Migraines Update

So as you know, I have been suffering from horrible migraines (See post Migraines). Well, back in August, they got to be so bad that they were lasting 6 days or more and I was blacking out. I eventually ended up in the ER. My PCP finally gave me a referral to see a neurologist, but when I called to get an appointment, despite everything that I was going through, especially the blacking out, the soonest appointment they could give me was the end of November. Well things have not improved, but finally being fed up, I decided to try and see if maybe I could get into Baystate neurology. I had seen one of the neurologists there a year and a half ago when I was having problems with severe dizziness. The dizziness was so bad that I could not even walk. Moving at all gave me such vertigo that I would be sick. Thankfully, they were able to figure it out. It was a problem with my inner ear. They sent me for vestibular therapy and it helped tremendously. So, I had hopes that they would be able to help now too. It was worth a shot at least.

I called the office and was told that they did not have any openings until January, but once I explained my symptoms, the receptionist agreed that I needed to be seen as soon as possible. She assured me that she would have someone call me back within the next day or so. True to her word, she called back two days later. She had found an opening in two weeks. She also said that she would put me on a cancellation list, just in case something came up sooner. Boy was I surprised and thankful. A few days later, she called again to say that the doctor I was supposed to see had a cancellation for the next day, did I want to take it. Of course I said yes. The sooner I got to the root of my problem, the better, in my opinion. I hadn't expected an appointment in two weeks, never mind less than a week after initially calling.
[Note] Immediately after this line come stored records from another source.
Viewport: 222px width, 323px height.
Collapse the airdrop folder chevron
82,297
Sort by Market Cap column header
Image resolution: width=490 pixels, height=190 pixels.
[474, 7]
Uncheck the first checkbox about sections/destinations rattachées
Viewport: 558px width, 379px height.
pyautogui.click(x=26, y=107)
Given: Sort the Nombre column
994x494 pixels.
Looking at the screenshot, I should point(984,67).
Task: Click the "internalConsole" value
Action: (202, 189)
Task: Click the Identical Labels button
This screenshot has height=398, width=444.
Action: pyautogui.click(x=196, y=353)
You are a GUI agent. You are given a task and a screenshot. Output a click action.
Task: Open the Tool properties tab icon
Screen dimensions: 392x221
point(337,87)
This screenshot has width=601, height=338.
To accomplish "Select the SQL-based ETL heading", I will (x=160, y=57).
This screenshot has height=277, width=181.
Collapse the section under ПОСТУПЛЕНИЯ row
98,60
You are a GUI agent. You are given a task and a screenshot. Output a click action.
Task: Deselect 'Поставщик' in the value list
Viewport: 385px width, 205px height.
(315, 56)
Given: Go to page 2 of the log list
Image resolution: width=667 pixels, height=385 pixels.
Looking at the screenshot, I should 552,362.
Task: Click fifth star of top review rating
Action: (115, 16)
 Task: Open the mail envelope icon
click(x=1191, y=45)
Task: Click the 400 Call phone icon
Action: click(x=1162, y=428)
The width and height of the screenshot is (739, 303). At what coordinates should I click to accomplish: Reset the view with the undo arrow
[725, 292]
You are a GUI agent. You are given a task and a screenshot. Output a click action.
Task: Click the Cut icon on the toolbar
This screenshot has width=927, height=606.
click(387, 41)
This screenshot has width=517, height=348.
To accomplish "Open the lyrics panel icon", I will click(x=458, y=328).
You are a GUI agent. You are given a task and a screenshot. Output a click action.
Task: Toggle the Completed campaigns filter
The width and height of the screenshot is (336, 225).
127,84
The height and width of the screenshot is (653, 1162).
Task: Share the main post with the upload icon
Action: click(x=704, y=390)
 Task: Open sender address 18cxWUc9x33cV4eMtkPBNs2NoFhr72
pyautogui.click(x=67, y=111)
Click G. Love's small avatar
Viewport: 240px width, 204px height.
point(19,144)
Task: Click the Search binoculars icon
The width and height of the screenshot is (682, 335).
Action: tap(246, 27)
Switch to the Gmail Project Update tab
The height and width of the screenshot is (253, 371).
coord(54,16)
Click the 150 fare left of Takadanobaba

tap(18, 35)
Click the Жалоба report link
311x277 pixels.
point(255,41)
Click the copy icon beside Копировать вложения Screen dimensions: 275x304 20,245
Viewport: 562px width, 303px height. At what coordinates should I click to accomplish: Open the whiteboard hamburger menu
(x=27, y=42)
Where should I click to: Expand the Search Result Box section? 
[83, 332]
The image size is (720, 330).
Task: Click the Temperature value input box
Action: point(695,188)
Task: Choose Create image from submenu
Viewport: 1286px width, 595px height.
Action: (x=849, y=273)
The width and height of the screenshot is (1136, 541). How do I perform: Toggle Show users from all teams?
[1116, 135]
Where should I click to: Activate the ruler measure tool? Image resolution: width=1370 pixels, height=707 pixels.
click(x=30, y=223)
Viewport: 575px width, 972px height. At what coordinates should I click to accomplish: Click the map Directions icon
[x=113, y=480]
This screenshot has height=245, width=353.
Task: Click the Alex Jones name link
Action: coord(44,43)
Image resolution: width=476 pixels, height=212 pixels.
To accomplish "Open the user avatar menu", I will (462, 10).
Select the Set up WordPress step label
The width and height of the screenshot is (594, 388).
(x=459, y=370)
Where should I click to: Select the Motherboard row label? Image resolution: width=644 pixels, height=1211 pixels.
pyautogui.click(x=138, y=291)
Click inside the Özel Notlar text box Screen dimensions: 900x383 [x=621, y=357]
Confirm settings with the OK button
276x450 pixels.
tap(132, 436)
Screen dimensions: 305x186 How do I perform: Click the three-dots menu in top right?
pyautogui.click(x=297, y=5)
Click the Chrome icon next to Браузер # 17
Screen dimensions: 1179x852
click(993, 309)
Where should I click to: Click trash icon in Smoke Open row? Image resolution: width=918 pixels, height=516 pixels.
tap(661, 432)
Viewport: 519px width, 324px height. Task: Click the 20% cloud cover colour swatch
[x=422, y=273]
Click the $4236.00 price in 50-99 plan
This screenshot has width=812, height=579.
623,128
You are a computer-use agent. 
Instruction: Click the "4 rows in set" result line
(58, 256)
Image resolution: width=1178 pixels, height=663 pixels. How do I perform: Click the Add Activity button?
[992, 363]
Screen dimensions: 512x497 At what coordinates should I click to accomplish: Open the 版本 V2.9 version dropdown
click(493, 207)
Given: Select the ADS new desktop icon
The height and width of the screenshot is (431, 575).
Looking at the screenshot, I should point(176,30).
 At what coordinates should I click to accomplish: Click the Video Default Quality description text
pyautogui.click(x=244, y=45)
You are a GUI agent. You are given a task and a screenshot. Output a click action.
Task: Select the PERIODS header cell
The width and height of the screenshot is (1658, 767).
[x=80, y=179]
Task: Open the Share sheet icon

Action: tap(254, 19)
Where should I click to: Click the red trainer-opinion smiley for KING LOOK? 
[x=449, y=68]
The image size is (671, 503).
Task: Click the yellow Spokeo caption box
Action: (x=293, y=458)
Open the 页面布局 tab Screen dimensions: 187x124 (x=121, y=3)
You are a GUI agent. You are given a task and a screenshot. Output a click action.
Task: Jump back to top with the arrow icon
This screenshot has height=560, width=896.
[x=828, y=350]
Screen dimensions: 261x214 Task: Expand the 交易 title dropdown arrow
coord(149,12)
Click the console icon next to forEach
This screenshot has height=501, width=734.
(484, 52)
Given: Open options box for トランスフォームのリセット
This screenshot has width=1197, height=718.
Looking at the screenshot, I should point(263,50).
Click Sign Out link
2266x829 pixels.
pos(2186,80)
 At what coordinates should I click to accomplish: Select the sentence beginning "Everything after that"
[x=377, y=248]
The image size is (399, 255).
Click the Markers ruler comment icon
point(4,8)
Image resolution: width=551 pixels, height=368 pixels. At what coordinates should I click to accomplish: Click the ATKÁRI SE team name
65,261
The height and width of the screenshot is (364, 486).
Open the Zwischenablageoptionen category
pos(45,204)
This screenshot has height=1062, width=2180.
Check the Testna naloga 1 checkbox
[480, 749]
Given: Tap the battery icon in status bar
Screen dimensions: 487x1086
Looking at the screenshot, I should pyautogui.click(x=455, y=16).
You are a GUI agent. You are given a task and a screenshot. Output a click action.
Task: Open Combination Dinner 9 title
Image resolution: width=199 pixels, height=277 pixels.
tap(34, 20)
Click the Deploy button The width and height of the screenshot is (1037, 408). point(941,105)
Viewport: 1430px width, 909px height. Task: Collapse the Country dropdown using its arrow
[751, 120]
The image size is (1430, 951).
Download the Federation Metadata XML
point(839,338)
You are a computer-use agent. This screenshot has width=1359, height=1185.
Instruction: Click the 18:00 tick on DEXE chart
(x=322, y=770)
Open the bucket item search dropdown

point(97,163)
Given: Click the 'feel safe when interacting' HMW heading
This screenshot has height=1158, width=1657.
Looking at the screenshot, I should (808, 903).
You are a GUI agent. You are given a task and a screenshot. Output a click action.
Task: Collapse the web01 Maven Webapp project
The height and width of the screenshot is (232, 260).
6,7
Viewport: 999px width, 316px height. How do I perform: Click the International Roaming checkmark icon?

It was the same doctor that I saw before. She took a full history of the migraines, their patterns, and things I experienced while having them. I told her not only about the debilitating pain, but the vision disturbances, loss of vision, and blacking out. I was quite impressed that she actually took me seriously. Maybe I'm so used to not being taken seriously that when someone does it amazes me. She started me on Verapamil, which is a calcium-channel blocker. She also put me on a Medrol pack (low-dose Prednisone) and muscle relaxer. She is also having me do an EEG, just to rule out whether these "black-outs" are really seizures. So I have that on Thursday. Her idea is that for some reason the blood flow to my brain is being restricted to the point where I eventually black-out. For these types of migraines, preventative medications, such as calcium-channel blockers or beta blockers, can be used. I cannot take beta blockers because of my lung issues. She also wants to make sure I am not having rebound headaches, which can happen when you take medication like Excedrin or Fioricet to treat the migraine. Though I do not take medication unless things get really bad. Not nearly enough  to have these migraines be rebound headaches, but I want to make sure everything is ruled out properly. So for now, I am trying not to take anything at all. Of course this is not always possible because they get so debilitating. If the EEG doesn't show anything, and I still am blacking-out, then she will do an MRI.

Although the medication has not made a difference as of yet, the migraines are just as severe, I have hope that we will eventually find the right "cocktail" of medications.